## WHAT IS BEING ASKED
Output, word for word and without pictures, the lines from the one containing "Grafika, komiks, technické" through the final line of the listing below.
==== DATA FOR THE TASK ====
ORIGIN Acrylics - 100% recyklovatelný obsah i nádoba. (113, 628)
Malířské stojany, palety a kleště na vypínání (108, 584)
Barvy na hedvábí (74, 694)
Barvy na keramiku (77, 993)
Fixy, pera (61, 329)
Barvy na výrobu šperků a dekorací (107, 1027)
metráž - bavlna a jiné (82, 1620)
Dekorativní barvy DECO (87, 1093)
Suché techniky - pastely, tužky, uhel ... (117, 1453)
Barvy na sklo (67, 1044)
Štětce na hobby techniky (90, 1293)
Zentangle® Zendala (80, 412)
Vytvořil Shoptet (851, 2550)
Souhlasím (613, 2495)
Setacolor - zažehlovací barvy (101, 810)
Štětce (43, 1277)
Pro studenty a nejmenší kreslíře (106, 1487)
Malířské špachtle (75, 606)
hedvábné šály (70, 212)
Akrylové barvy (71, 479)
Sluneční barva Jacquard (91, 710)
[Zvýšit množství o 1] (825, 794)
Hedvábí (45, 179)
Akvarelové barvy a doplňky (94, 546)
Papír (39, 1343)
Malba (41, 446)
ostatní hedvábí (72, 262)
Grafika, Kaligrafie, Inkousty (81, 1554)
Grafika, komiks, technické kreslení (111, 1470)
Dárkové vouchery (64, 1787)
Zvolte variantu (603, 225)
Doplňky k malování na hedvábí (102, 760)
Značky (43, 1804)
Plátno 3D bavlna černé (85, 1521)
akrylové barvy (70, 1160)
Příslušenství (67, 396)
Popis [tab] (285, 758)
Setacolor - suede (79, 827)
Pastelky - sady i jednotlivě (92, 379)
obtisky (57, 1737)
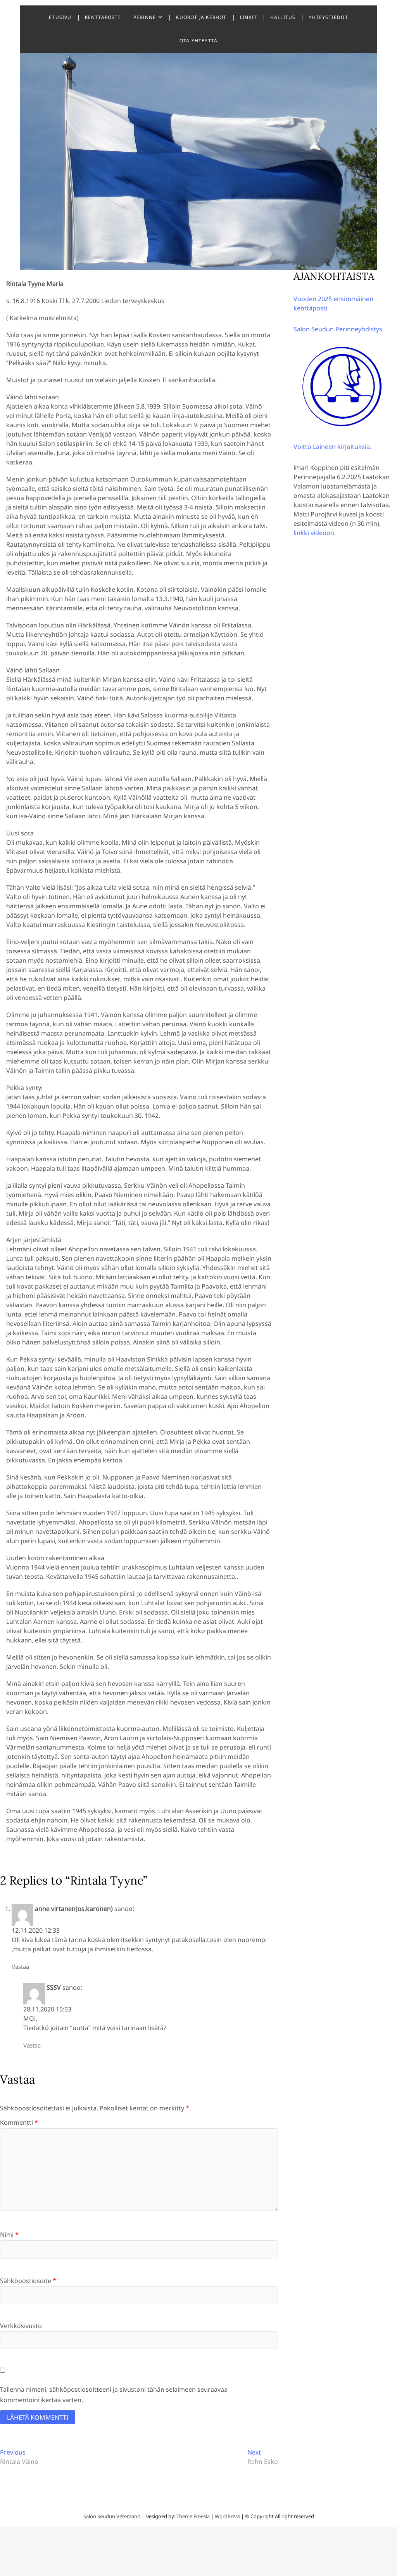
====
## ANSWER SECTION
Grafika, komiks, technické kreslení (111, 1470)
Dárkové vouchery (64, 1787)
Zvolte variantu (603, 225)
Doplňky k malování na hedvábí (102, 760)
Značky (43, 1804)
Plátno 3D bavlna černé (85, 1521)
akrylové barvy (70, 1160)
Příslušenství (67, 396)
Popis [tab] (285, 758)
Setacolor - suede (79, 827)
Pastelky - sady i jednotlivě (92, 379)
obtisky (57, 1737)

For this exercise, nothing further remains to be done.